We are exposed to risks under large, multi-year system and services contracts that may negatively impact our business.
We enter into large, multi-year system and services contracts with municipal, state, and nationwide government and commercial customers. In some cases, we may not be the prime contractor and may be dependent on other third-parties such as commercial carriers or systems integrators. Our entry into these contracts exposes us to risks, including among others: (i) technological risks, especially when, (ii) risk of defaults by third-parties on whom we are relying for products or services as part of our offering or who are the prime contractors, (iii) financial risks, including the estimates inherent in projecting costs associated with large, long-term contracts, the impact of currency fluctuations, inflation, and the related impact on operating results, (iv) cybersecurity risk, especially in managed services contracts with public safety and commercial customers that process data, and (v) political risk, especially related to the contracts with government customers. In addition, multi-year awards from governmental customers may often only receive partial funding initially and may typically be cancelable on short notice with limited penalties. Recovery of front-loaded capital expenditures in long-term managed services contracts is dependent on the continued viability of such customers. The termination of funding for a government program or insolvency of commercial customer could result in a loss of anticipated future revenue attributable to that program, which could have an adverse impact on our profitability.
If the quality of our products does not meet our customers' expectations or regulatory or industry standards, then our sales and operating earnings, and ultimately our reputation, could be negatively impacted.

> **Source data**:
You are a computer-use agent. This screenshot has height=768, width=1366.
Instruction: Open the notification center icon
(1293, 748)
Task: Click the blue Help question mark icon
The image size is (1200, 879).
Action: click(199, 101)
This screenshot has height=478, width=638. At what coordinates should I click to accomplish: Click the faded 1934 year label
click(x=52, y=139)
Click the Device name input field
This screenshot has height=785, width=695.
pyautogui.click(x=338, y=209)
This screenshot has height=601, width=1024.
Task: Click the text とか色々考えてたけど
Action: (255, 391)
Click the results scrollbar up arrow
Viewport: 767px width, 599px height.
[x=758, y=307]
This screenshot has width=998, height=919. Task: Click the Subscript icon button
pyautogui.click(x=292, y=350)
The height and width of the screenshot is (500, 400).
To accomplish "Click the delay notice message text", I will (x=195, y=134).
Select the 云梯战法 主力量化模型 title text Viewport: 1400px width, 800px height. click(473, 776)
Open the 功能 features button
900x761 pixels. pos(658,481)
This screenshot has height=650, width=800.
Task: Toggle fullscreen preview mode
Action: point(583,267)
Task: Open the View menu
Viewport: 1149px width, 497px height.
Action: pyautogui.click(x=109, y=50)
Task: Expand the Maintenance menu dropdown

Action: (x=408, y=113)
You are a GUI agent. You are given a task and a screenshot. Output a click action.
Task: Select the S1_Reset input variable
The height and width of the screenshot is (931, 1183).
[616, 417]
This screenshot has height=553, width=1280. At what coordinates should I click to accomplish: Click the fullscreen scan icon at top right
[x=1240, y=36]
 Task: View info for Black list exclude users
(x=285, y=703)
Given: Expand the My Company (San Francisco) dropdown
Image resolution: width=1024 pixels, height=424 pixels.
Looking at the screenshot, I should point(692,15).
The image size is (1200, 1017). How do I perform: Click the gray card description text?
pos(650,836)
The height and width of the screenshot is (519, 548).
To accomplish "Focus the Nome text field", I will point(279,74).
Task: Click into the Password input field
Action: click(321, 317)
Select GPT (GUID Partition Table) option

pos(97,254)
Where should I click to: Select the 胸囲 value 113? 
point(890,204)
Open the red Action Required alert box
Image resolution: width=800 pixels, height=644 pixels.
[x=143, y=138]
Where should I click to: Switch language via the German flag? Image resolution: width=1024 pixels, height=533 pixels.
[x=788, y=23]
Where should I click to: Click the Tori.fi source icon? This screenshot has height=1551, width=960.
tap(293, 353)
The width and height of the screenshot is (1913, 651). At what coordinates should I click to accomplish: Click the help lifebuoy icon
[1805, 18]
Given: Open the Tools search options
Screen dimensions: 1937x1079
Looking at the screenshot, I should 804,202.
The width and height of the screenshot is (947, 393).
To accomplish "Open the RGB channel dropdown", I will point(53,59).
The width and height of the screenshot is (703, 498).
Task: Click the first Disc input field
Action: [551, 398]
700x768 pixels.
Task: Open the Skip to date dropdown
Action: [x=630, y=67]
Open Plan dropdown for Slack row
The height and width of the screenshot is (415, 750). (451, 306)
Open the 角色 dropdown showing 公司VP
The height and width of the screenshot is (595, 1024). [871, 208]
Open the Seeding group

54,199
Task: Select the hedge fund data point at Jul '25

> **What this exercise asks**:
a) In the risk-factor passage, restate the part that opens with the words containing "If the quality" and closes with "be negatively impacted.", substituting "net income" for "operating earnings".
b) Answer these questions using the risk-factor passage:
(i) With which kinds of customers are the large, multi-year system and services contracts entered into?
(ii) What may multi-year awards from governmental customers often receive at first?
(iii) On what does the recovery of front-loaded capital expenditures in long-term managed services contracts depend?
Answer from the text alone, without consulting the listing.

> **Answer section**:
a)
If the quality of our products does not meet our customers' expectations or regulatory or industry standards, then our sales and net income, and ultimately our reputation, could be negatively impacted.

b)
(i) Municipal, state, and nationwide government and commercial customers.
(ii) Only partial funding.
(iii) The continued viability of such customers.